PROBLEM STATEMENT: Output range, inclusive: from the line containing "rodnic.de Anlagestrategien /" to the line containing "Newsletter (74, 236)". Restate those lines from the data below word for word and only those.

⟨

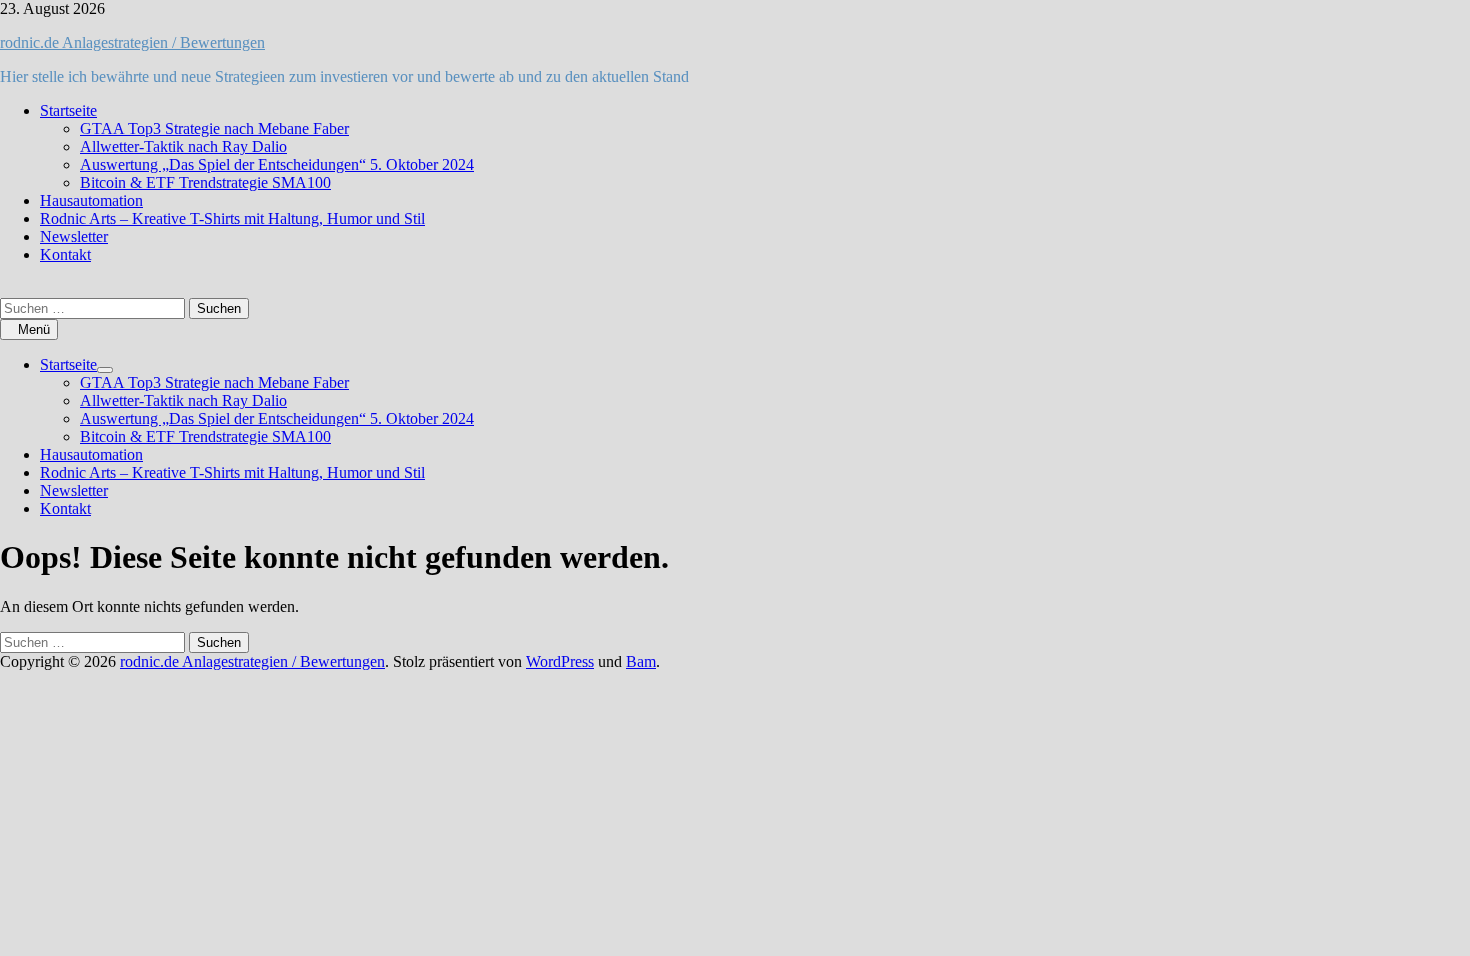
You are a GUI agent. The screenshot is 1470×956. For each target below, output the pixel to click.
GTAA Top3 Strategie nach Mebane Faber (214, 128)
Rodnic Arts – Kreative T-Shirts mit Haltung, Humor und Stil (232, 218)
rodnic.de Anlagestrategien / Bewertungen (132, 42)
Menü (34, 329)
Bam (641, 661)
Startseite (68, 110)
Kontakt (65, 254)
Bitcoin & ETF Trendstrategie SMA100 (205, 182)
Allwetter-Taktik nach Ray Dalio (183, 146)
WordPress (560, 661)
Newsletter (74, 236)
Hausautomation (91, 200)
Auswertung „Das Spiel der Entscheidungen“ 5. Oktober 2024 (277, 164)
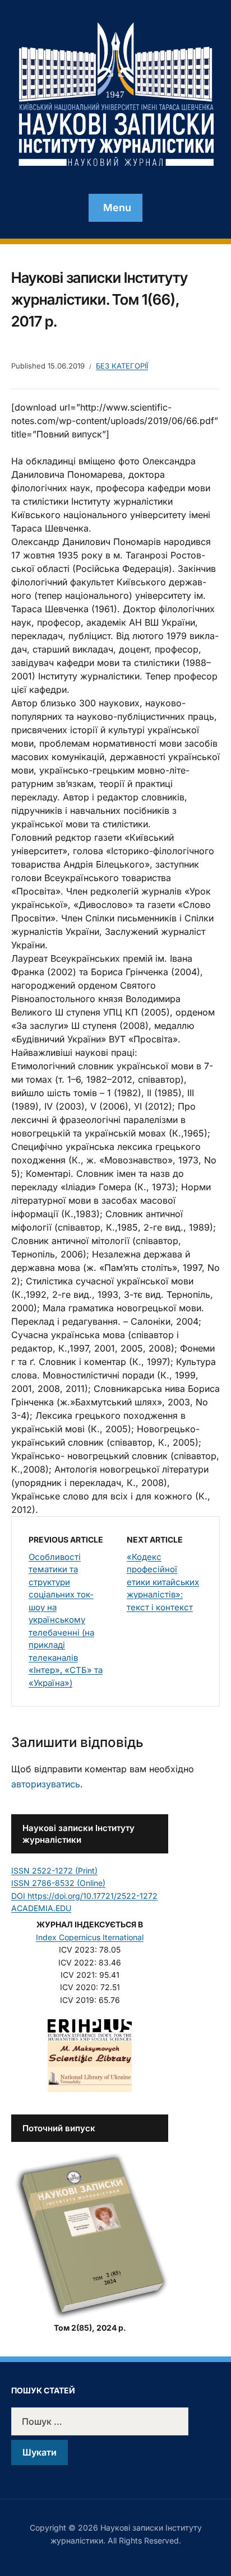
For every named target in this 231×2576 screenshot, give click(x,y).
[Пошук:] (115, 2421)
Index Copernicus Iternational (90, 1937)
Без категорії (122, 365)
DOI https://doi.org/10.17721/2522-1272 (84, 1895)
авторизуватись (45, 1784)
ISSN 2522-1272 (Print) (54, 1870)
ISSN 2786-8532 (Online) (58, 1883)
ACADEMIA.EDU (41, 1908)
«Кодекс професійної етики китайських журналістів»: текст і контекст (163, 1582)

⟩

RESPONSE BELOW:
rodnic.de Anlagestrategien / Bewertungen (132, 42)
Menü (34, 329)
Bam (641, 661)
Startseite (68, 110)
Kontakt (65, 254)
Bitcoin & ETF Trendstrategie SMA100 (205, 182)
Allwetter-Taktik nach Ray Dalio (183, 146)
WordPress (560, 661)
Newsletter (74, 236)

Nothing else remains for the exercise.